== Task goal ==
Print all the records below exactly as they stand, but leave out the pictures.

Stored items
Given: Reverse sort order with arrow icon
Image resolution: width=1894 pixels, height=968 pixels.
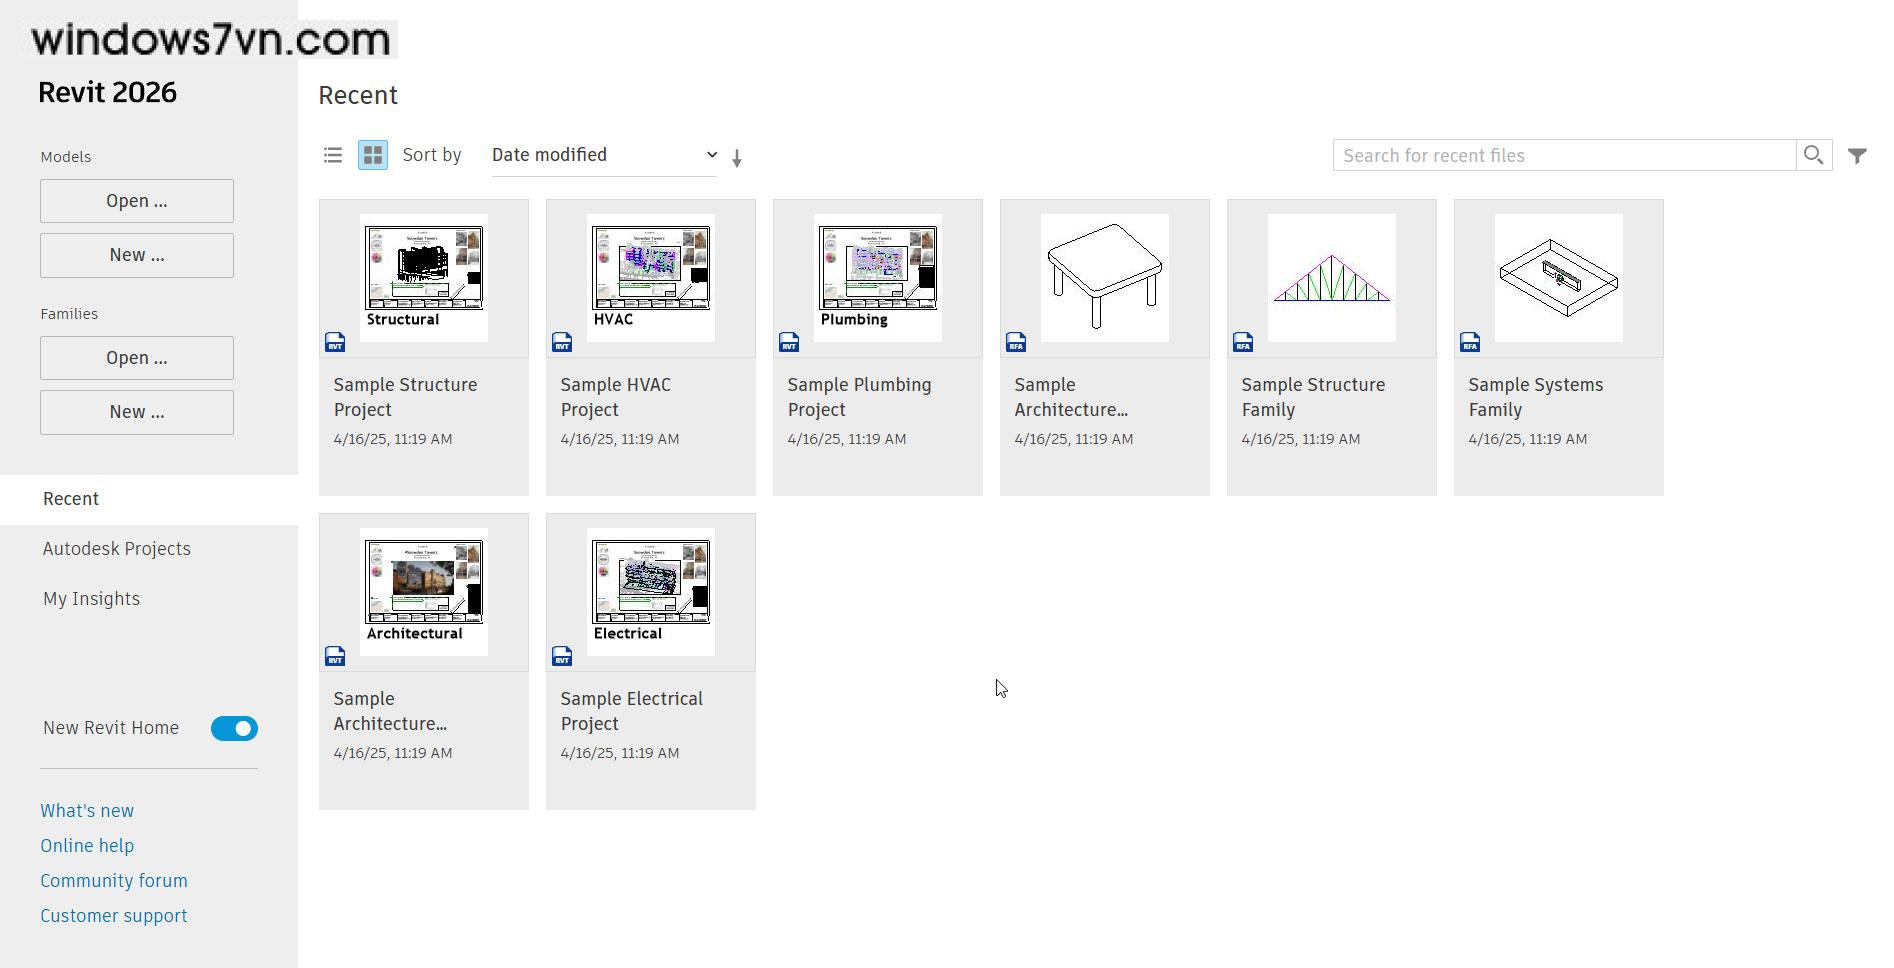Looking at the screenshot, I should tap(737, 158).
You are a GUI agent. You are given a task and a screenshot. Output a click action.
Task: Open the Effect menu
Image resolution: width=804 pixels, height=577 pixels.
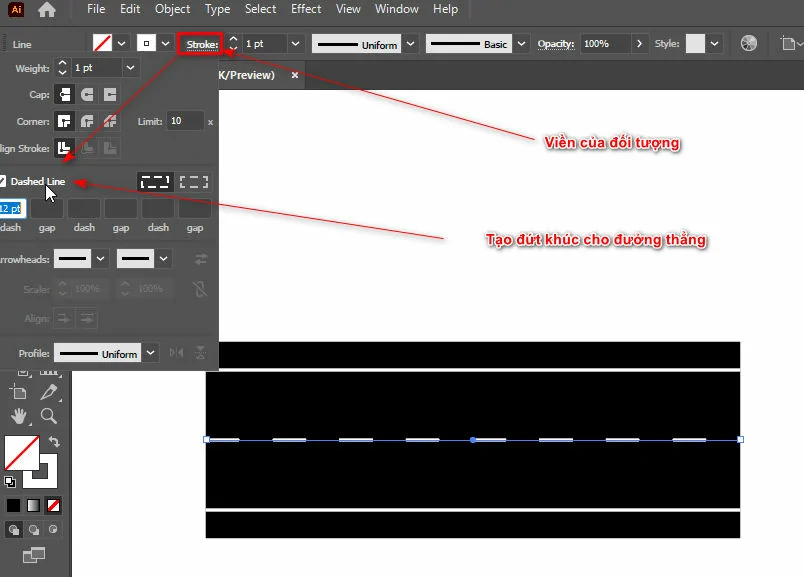pyautogui.click(x=306, y=9)
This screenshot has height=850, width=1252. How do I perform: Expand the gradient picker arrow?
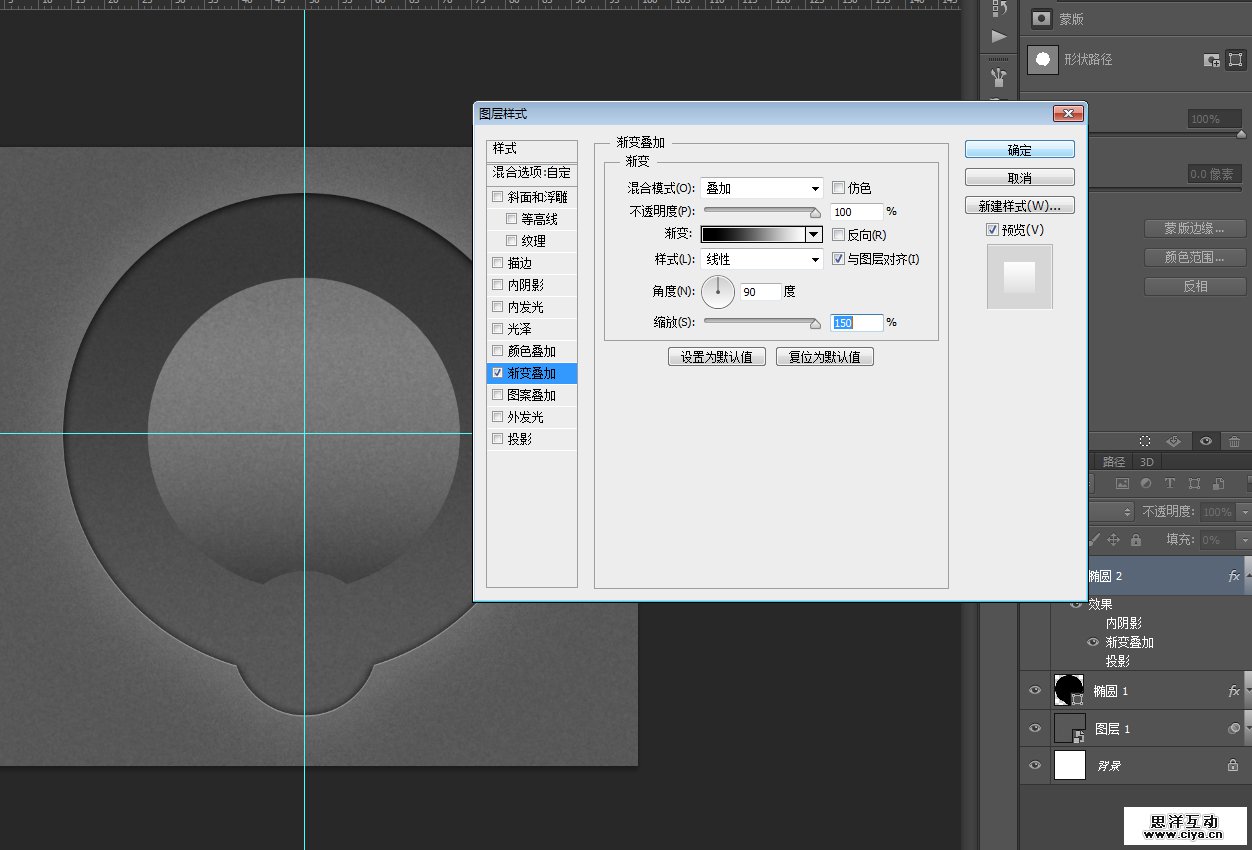click(x=814, y=235)
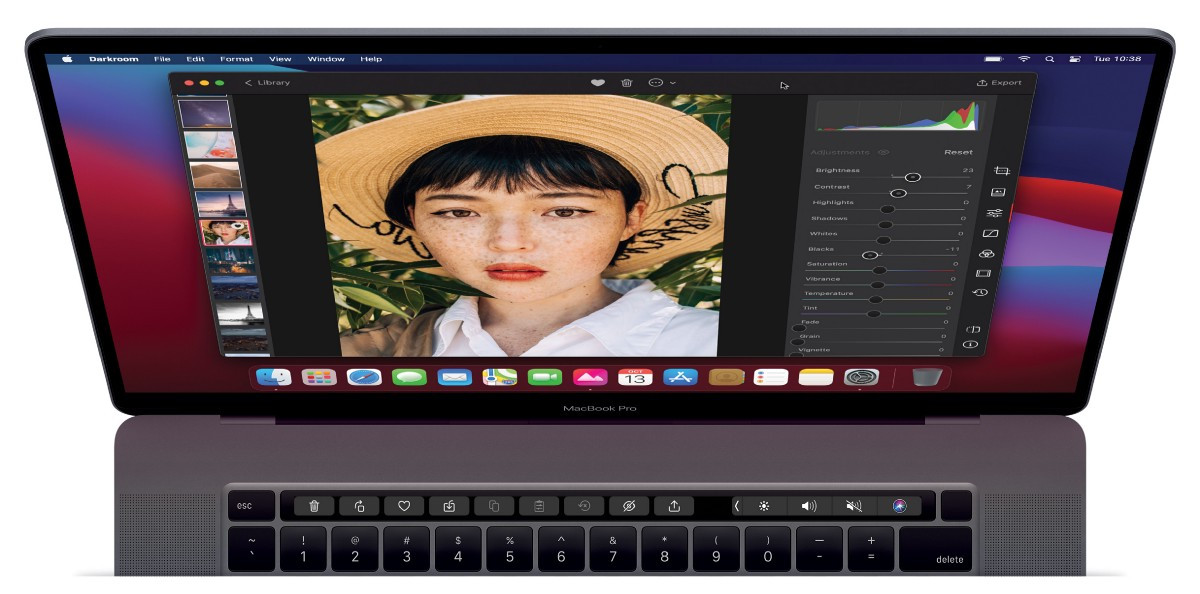Viewport: 1200px width, 594px height.
Task: Open the View menu
Action: pos(280,59)
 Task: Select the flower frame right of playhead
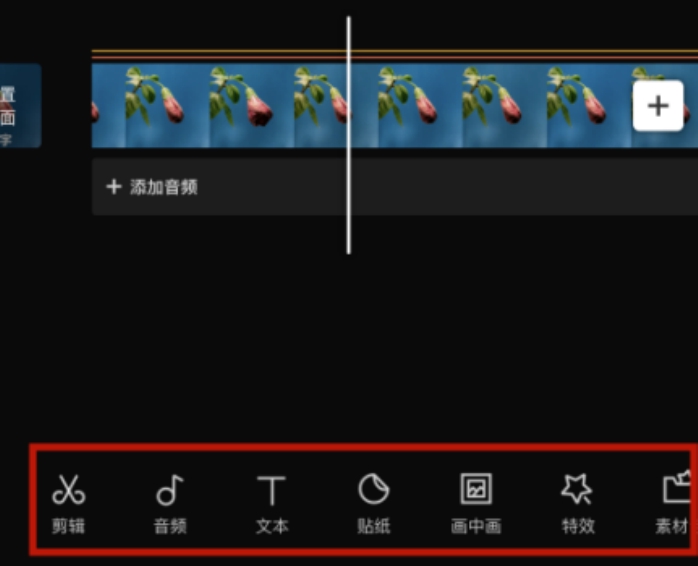tap(420, 106)
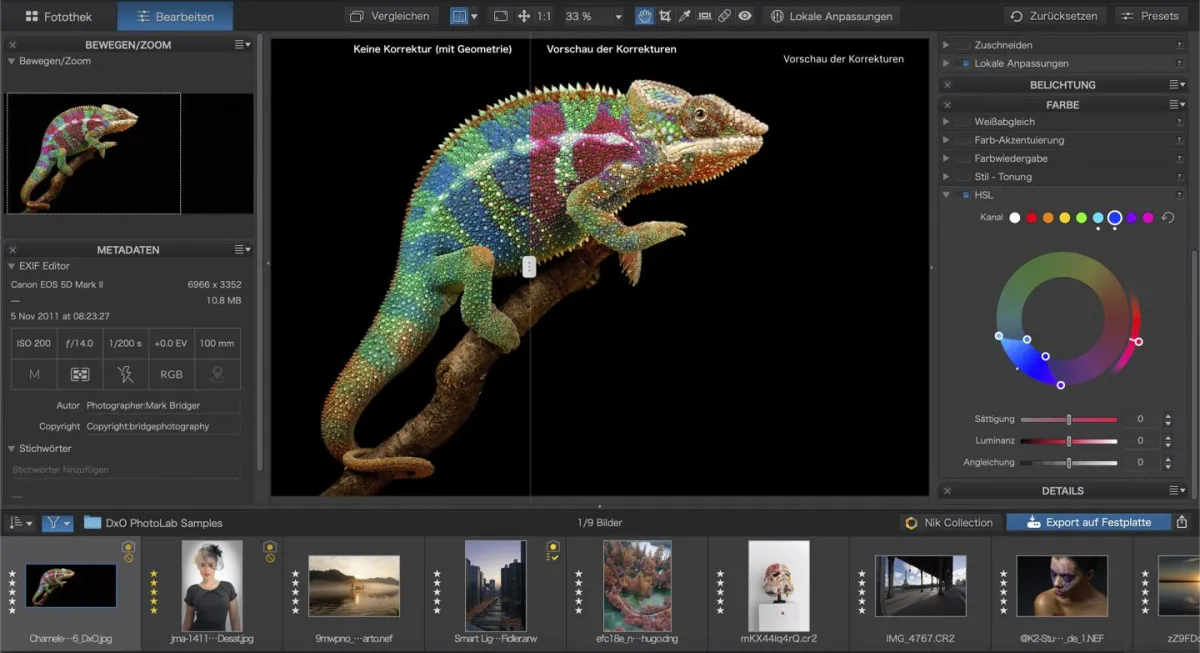
Task: Select the red Kanal color swatch
Action: (1031, 217)
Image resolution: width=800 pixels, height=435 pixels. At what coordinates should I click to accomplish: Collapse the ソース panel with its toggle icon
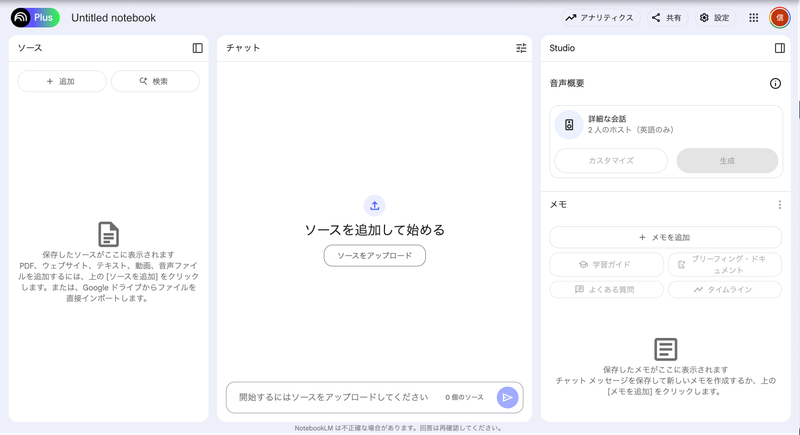pos(197,48)
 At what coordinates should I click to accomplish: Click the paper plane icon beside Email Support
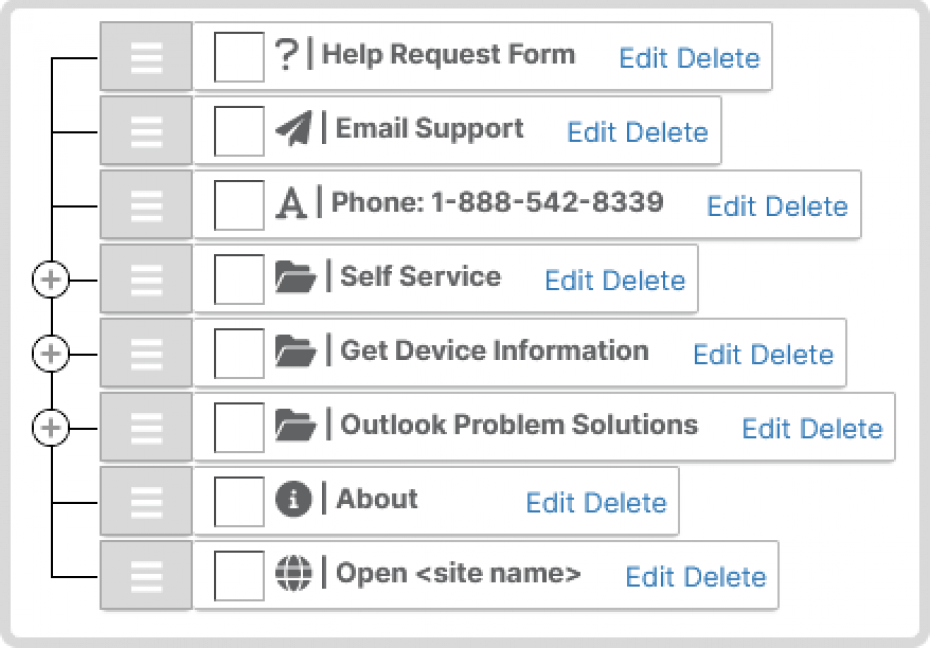pos(294,128)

== Task answer ==
Given: Reverse sort order with arrow icon
Image resolution: width=1894 pixels, height=968 pixels.
Looking at the screenshot, I should tap(737, 158).
You are a GUI agent. You are given a task and a screenshot. Output a click action.
Task: Open the Effect menu
Image resolution: width=804 pixels, height=577 pixels.
pyautogui.click(x=306, y=9)
This screenshot has height=850, width=1252. How do I perform: Expand the gradient picker arrow?
click(x=814, y=235)
Viewport: 1200px width, 594px height.
Task: Open the View menu
Action: pos(280,59)
 Task: Select the flower frame right of playhead
tap(420, 106)
Task: Select the red Kanal color swatch
Action: (1031, 217)
Image resolution: width=800 pixels, height=435 pixels. At what coordinates should I click to accomplish: Collapse the ソース panel with its toggle icon
pos(197,48)
 At what coordinates should I click to accomplish: Click the paper plane icon beside Email Support
pos(294,128)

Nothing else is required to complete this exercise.